Beslenme uzmanı Prof. Dr. Barış Öztürk, lipödem aslında yeni ortaya çıkan bir tablo olmadığını, yıllardır hayatımızın içinde ama doğru isimlendirilmediği için görünmez kaldığını söylüyor. Öztürk’e göre, geçmişte bu hastalığı yaşayan kadınlar, ‘bölgesel yağlanma’, ‘kilo verememe’, ‘inadı kırılmayan yağlar’ ya da ‘selülit fazlalığı’ gibi başlıkların içine sıkıştırdı. Bu yüzden sanki son yıllarda ortaya çıkmış gibi algılanıyor. Oysa ki lipödem hep vardı, sadece geç tanındı.
Hem hastaların daha bilinçli olması hem de klinik gözlemlerin artmasıyla tablo daha net okunabiliyor. Kadınlar artık bedenlerinde olup biteni daha cesurca tarif ediyor. Daha fazla sayıda uzman meseleyle ilgileniyor.
Öztürk “Sorunun kendisi değil, farkındalığın, bilginin ve doğru tanının artması yeni” diyor.
Öztürk ile hem lipödemi hem de mücadelede önerdiği beslenme rejimini konuştuk:
Birkaç yıl öncesine kadar lipödemi bilmiyor, duymuyorduk. Şimdi farklı uzmanlık alanlarının ilgilendiğini görüyoruz. Meselenin sahibi kim sizce?
Son yıllarda hem sosyal medya hem de hastaların kendi deneyimlerini daha yüksek sesle paylaşması sayesinde görünürlük arttı. İnsanlar yaşadıkları tabloya nihayet bir isim buldu.
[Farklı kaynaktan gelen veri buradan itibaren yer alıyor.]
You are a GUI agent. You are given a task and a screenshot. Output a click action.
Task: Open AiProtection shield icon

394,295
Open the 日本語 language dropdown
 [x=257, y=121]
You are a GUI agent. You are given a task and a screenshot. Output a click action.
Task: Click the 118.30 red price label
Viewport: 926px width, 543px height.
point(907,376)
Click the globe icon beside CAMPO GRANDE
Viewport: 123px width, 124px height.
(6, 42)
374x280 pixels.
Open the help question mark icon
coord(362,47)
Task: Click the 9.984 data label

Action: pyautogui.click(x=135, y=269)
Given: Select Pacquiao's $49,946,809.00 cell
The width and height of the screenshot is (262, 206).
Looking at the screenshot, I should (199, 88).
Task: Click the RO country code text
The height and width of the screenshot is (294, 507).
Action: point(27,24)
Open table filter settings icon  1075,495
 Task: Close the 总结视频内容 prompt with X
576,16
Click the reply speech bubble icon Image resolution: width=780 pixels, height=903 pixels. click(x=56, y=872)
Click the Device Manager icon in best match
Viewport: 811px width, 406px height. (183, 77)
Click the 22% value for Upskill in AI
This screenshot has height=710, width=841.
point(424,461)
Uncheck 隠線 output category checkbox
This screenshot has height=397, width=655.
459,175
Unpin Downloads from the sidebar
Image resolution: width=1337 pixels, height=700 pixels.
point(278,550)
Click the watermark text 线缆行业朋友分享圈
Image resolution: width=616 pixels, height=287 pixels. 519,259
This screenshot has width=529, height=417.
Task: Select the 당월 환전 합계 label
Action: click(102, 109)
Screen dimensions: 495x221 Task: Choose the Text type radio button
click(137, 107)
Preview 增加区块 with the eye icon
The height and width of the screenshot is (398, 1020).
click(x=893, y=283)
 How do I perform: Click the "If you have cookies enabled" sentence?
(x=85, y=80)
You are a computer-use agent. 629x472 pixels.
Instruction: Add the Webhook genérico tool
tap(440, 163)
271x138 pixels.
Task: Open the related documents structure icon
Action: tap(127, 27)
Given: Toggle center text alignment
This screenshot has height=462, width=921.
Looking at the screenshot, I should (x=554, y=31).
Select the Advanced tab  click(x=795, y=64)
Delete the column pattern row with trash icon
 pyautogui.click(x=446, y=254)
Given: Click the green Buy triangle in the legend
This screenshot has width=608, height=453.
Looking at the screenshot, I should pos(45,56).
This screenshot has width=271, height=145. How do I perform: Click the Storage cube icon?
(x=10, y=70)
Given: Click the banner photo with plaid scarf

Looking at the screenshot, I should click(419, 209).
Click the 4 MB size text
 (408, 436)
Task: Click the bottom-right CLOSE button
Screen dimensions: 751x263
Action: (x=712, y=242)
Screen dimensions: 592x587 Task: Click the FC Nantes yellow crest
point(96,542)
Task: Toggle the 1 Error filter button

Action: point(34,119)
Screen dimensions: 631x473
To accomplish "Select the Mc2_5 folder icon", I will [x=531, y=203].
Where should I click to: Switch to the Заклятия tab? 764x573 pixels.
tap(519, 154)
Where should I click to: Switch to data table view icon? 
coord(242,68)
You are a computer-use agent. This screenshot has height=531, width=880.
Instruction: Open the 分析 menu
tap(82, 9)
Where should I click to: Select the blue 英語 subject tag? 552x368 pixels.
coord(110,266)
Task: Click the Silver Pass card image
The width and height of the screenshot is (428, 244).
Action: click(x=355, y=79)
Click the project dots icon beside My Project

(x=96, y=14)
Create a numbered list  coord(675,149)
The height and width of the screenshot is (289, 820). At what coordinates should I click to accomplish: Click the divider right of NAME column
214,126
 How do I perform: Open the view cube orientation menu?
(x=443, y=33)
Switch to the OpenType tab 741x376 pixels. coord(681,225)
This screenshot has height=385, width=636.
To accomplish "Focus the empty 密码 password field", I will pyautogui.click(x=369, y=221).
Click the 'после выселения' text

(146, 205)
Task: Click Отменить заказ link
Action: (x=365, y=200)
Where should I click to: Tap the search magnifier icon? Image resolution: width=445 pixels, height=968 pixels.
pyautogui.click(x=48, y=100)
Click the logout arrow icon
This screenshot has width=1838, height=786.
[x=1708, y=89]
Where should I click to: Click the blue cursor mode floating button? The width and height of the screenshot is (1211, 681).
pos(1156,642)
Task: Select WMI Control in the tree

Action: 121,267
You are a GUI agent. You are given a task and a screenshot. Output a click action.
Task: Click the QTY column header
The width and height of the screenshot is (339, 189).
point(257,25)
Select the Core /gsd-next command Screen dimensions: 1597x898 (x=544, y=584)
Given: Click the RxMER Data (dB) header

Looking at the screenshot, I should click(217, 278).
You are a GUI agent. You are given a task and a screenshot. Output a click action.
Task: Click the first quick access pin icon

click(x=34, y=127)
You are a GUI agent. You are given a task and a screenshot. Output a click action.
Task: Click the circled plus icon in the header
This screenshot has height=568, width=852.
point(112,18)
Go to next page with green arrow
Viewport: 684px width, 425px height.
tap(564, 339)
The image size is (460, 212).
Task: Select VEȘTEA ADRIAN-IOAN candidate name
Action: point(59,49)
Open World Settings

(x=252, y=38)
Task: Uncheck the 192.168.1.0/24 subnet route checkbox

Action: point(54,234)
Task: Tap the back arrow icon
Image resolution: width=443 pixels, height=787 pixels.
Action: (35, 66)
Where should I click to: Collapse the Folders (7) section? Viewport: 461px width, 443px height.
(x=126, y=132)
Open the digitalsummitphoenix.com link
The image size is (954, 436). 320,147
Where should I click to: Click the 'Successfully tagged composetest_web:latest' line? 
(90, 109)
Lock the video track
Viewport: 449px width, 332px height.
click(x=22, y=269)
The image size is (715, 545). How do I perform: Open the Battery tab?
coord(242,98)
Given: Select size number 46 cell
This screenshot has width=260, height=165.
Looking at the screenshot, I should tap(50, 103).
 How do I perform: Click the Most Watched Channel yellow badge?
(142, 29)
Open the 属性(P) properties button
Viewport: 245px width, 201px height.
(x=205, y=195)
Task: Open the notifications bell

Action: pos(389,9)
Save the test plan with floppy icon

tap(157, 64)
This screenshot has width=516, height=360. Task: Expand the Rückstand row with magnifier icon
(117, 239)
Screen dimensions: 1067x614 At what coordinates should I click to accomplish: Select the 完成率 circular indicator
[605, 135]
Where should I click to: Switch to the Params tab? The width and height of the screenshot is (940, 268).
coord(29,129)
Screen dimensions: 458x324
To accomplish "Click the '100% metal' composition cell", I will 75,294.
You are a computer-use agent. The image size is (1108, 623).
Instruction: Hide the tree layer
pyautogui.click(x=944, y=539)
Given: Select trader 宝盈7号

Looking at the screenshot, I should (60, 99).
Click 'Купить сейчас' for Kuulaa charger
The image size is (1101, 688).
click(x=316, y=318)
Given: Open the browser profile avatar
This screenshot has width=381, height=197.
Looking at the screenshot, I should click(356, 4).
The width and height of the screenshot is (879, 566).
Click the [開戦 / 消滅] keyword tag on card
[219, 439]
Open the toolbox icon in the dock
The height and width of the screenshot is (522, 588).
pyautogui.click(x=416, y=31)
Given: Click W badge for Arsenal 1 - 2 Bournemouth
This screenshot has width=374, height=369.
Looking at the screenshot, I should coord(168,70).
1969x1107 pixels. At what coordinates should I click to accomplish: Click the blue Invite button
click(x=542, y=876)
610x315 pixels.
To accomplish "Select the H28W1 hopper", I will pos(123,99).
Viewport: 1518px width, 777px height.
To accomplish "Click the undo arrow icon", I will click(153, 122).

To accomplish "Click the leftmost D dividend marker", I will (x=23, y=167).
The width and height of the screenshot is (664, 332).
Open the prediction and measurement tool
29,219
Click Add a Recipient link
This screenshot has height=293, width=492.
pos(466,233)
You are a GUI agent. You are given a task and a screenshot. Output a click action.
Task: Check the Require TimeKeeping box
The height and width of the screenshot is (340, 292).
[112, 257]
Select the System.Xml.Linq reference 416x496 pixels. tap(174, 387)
Ayrıca farklı uzmanlık alanlarının (fizyoterapiden damar cerrahisine, diyetisyenlerden endokrinolojiye kadar) tanıyı sahiplenmesi farkındalığı artırdı. Çünkü bu tablo tek bir disiplinin değil, multidisipliner yaklaşımın alanı.
“Meselenin sahibi kim?” sorusuna gelirsek; aslında kimse tek başına değil. Lipödem, metabolizma, hormonal mekanizmalar, genetik geçiş, lenfatik yapı ve inflamatuar süreçlerin kesiştiği bir durum. Bu yüzden tek bir branşa aitmiş gibi tanımlamak hem eksik hem yanıltıcı olur.
En doğrusu hastayı bütüncül ele alan, inflamasyonu yöneten, metabolik zemini düzenleyen ve yaşam tarzı odaklı çalışan ekiplerin bu alanda öncü olması.
‘Lipödem, diyete ve spora çok az yanıt veren bir yağ dokusu artışı’
Selülitle lipödem görüntü olarak benziyor. Ancak aynı şey değil. Aralarındaki fark ne?
İkisi yıllarca birbirine karıştırılsa da aslında tamamen farklı iki tablo. Selülit cildin yüzeyindeki portakal kabuğu görünümü. Estetik bir durum. Ağrı yapmaz, dokunun derin katmanlarına inmez ve yaşam kalitesini bozmaz.